Photo Composition with Real-Time Rating

Sensors 2020, 20(3), 582; https://doi.org/10.3390/s20030582
by Yi-Feng Li 1,†, Chuan-Kai Yang 1,*,† and Yi-Zhen Chang 2
Reviewer 1: Anonymous
Reviewer 2: Anonymous
Reviewer 3: Anonymous
Reviewer 4:
Sensors 2020, 20(3), 582; https://doi.org/10.3390/s20030582
Submission received: 30 October 2019 / Revised: 28 December 2019 / Accepted: 3 January 2020 / Published: 21 January 2020

Round 1

Reviewer 1 Report

This paper proposed an quality evaluation metric based on several factors. Some experimetns are conducted to show its performance. The paper's content will be useful for some people if the source code is available or the APP is free available. But for researchers, the contents is  not so interesting. 

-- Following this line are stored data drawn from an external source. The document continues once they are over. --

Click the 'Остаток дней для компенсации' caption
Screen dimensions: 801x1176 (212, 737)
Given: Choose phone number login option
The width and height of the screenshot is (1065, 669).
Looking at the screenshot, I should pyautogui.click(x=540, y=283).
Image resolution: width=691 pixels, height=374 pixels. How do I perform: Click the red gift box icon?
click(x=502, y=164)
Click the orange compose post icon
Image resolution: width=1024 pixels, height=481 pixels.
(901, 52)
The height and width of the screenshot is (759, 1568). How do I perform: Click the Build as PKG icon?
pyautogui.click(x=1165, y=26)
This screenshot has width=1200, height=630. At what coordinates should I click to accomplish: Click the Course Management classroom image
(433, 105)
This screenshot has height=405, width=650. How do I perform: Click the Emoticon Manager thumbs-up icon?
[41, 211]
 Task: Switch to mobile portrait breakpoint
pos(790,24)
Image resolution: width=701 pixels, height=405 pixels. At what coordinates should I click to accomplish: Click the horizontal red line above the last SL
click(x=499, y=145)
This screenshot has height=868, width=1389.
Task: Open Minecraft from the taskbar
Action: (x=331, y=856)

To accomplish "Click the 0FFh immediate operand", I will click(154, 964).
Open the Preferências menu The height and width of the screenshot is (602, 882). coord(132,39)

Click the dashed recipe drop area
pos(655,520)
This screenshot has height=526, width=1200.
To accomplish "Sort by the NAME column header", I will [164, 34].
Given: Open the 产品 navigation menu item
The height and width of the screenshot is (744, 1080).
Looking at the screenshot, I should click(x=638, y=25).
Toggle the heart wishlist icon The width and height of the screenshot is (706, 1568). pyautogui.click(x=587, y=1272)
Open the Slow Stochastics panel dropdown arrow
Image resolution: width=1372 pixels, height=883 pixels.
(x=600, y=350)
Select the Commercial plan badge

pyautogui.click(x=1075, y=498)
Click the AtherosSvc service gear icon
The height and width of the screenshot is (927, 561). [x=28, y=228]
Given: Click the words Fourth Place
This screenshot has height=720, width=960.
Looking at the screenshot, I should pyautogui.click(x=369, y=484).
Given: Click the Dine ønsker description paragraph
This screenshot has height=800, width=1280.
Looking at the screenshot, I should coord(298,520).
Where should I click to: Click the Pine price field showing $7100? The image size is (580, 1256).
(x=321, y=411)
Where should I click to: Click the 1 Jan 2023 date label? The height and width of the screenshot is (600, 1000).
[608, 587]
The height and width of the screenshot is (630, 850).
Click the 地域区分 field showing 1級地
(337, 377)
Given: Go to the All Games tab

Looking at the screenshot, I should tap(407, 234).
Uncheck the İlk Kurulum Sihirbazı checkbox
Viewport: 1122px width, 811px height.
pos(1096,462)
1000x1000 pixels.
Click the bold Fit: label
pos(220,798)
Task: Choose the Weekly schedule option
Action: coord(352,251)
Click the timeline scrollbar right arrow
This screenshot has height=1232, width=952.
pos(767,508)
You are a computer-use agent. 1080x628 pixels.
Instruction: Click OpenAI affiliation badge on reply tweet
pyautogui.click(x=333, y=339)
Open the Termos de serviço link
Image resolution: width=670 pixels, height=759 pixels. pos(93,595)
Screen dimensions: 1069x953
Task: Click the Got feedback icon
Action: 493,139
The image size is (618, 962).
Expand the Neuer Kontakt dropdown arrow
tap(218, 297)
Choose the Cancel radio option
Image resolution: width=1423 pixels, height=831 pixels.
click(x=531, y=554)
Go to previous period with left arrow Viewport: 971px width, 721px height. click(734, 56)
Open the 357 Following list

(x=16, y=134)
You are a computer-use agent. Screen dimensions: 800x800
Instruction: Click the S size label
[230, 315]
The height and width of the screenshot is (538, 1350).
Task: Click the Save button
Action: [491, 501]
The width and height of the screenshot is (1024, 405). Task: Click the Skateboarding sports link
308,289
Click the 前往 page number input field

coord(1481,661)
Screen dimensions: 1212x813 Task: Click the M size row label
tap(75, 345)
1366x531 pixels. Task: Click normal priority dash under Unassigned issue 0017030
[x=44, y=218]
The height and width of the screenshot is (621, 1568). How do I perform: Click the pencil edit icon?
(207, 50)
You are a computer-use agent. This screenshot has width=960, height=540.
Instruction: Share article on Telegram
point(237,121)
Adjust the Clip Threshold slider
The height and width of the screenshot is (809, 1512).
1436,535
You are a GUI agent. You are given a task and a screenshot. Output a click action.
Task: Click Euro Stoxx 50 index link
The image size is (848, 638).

The reviewer's suggestions are listed as follows:

how to evaluate the importance of different factors? namely, how to more effectively obtain the weights? how to conduct the subjective evaluation, and more resonable and convinced. it is much better that you can provide the confusion matrix of different composition methods with different evaluation metrics

Author Response

Please see the attachment.

Author Response File: Author Response.pdf

Reviewer 2 Report

This paper uses several composition rules to evaluate a picture while it is taken. The paper is logically organized and very focused.

 

Moreover, the reported experimental results seem to be interesting and sufficient detailed.

 

However, there are a few issues brought to reviewer’s concern:

Line 15 – change lower case p to be upper case. Figure 13c and 30c – hard to see the red lines. Section 3.4.2. Downsampling – How can we know downsampled images will not (or only slightly affect) the processing results (compared with respect to original images)? Line 318 and 322 – change Hugh to Hough. Figure 25c – hard to see the text on the GUI menu. Line 459 – Isn’t 3 accounting only for a very small subset of people? Reference List – not up to date; only contains one paper within the last five years.

Author Response

Please see the attachment.

Author Response File: Author Response.pdf

Reviewer 3 Report

Summary:

The paper presents a method and an on-camera application for automatic evaluation of photo composition. The authors propose to evaluate a potential image using eight pre-defined composition rules based on geometrical cues.

Overall, the paper is rather well written, and I appreciate the amount of the work done by authors. However, I believe that the scientific quality of the paper can be largely improved.

The authors address a relevant topic of estimating a photo in the process of acquisition on a smartphone. The proposed method is mostly clearly explained and supported by a number of illustrations. At the same time, the novelty of the proposed methods is limited; some evaluated features resemble minor updates to the features proposed in classic papers on photo aesthetics (for example in the article “Photo and video quality evaluation: Focusing on the subject” by Luo et al.). Also, the use of particular techniques is not always properly motivated or supported by the relevant literature. The results analysis, although supported by a number of graphs, lacks depth and more profound explanations of the observed outcomes. It is also not clear how well the proposed system would perform in comparison with other state-of-the-art solutions.

In my opinion, the paper in its current state cannot be recommended for acceptance. Although it demonstrates a lot of work, I consider that it requires at least a considerable revision. I would recommend authors improve the scientific depth and reasoning of the proposed techniques, along with a clear highlighting of the added novelty. Or, if the authors prefer, they could also highlight the mobile implementation part (since they put considerable efforts in it), but probably it would make it a different submission.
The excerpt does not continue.